在一些实施例中,所述综合每个决策树的审批结果,确定是否发放用户所请求的资源,包括:In some embodiments, the method of synthesizing the approval results of each decision tree to determine whether to release the resources requested by the user includes:
根据生成相同的审批结果的决策树的数量占决策树的总数的比例、和第一预设阈值, 确定是否发放用户所请求的资源。According to the proportion of the number of decision trees that generate the same approval result to the total number of decision trees and the first preset threshold, Determine whether to release the resource requested by the user.

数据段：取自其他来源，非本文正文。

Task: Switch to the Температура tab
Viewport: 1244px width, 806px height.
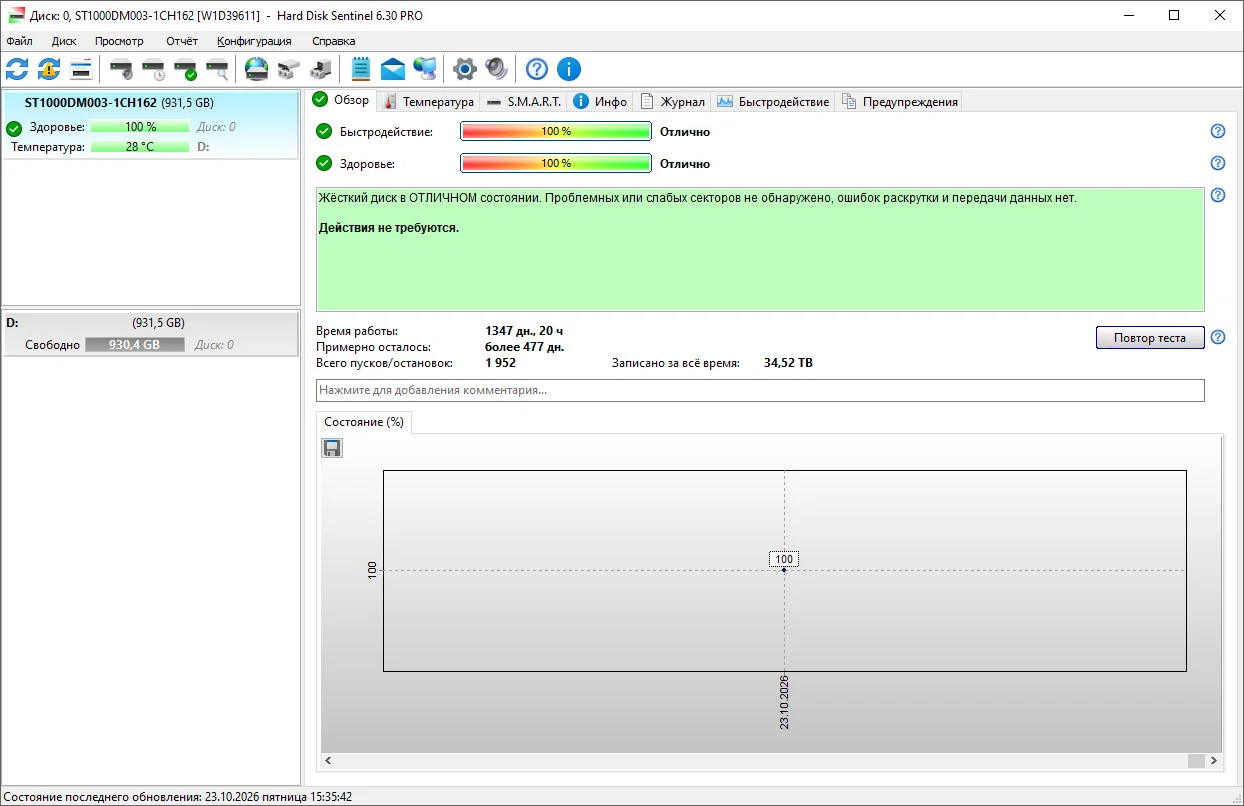Action: (x=429, y=101)
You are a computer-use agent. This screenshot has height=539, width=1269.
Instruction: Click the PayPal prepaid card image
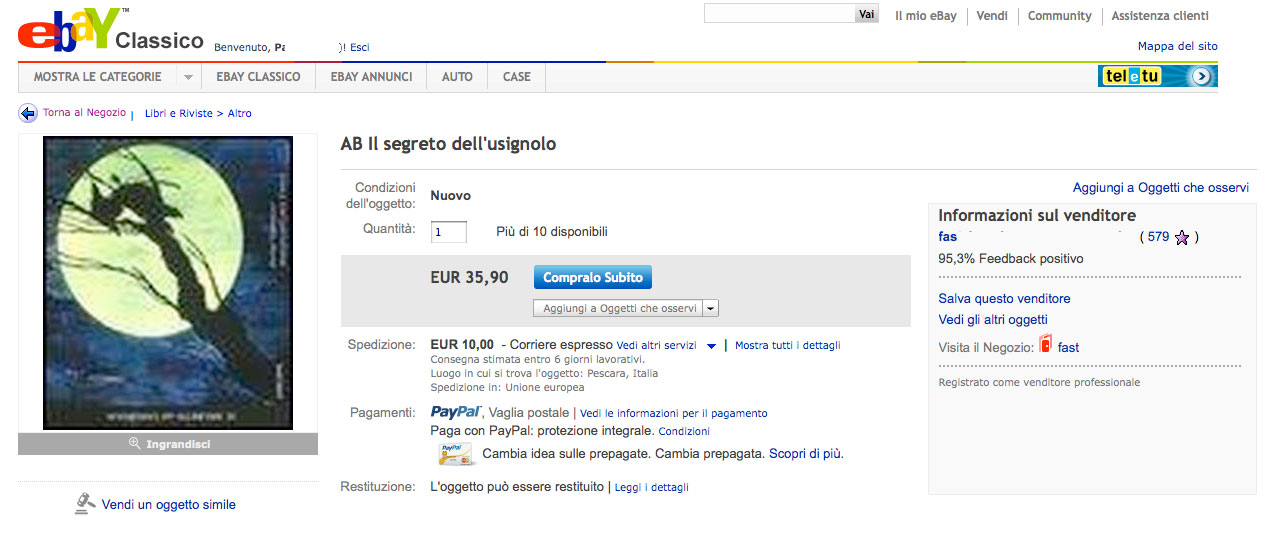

在一些实施例中,所述根据生成相同的审批结果的决策树的数量占决策树的总数的比例、和第一预设阈值,确定是否发放用户所请求的资源,包括:In some embodiments, determining whether to release the resource requested by the user is based on the proportion of the number of decision trees that generate the same approval result to the total number of decision trees and the first preset threshold, including:
在生成相同的审批结果的决策树的数量占决策树的总数的比例超过第一预设阈值的情况下,根据该审批结果,确定是否发放用户所请求的资源。When the ratio of the number of decision trees that generate the same approval result to the total number of decision trees exceeds the first preset threshold, it is determined whether to release the resource requested by the user based on the approval result.
在一些实施例中,所述根据生成相同的审批结果的决策树的数量占决策树的总数的比例和第一预设阈值,确定是否发放用户所请求的资源,包括:In some embodiments, determining whether to release the resource requested by the user is based on the proportion of the number of decision trees that generate the same approval result to the total number of decision trees and the first preset threshold, including:
在生成相同的审批结果的决策树的数量占决策树的总数的比例不超过第一预设阈值的情况下,根据多个特征,确定是否发放用户所请求的资源。When the ratio of the number of decision trees that generate the same approval result to the total number of decision trees does not exceed the first preset threshold, it is determined whether to release the resource requested by the user based on multiple characteristics.
在一些实施例中,所述用户对资源的使用请求还包括用户对资源的历史使用请求。In some embodiments, the user's request for resource usage also includes the user's historical usage request for the resource.
在一些实施例中,所述用户对资源的使用请求的特征包括:用户请求使用的资源的类型、用户请求使用的资源的规格、用户请求使用的资源的数量、用户的资源使用权限和用户请求使用资源的原因的至少一个。In some embodiments, the characteristics of the user's resource usage request include: the type of resource the user requests to use, the specifications of the resource the user requests to use, the number of resources the user requests to use, the user's resource usage permissions and the user's request. At least one reason for using the resource.
根据本公开的第二方面,提供了一种随机森林模型的训练方法,包括:According to a second aspect of the present disclosure, a training method for a random forest model is provided, including:
获取训练集,其中,训练集包括用户对资源的使用请求的样本,样本还包括表示是否发放用户所请求的资源的标签;Obtain a training set, where the training set includes samples of user requests for resource use, and the samples also include labels indicating whether to release the resources requested by the user;
确定用户对资源的使用请求的多个特征;Determine multiple characteristics of a user's request for resource usage;
针对随机森林模型中的每个决策树,从多个特征中抽取部分特征,作为该决策树的候选特征;For each decision tree in the random forest model, some features are extracted from multiple features as candidate features for the decision tree;
根据每个决策树的候选特征的值,以及样本的标签,训练每个决策树。Each decision tree is trained based on the values of its candidate features, as well as the labels of the samples.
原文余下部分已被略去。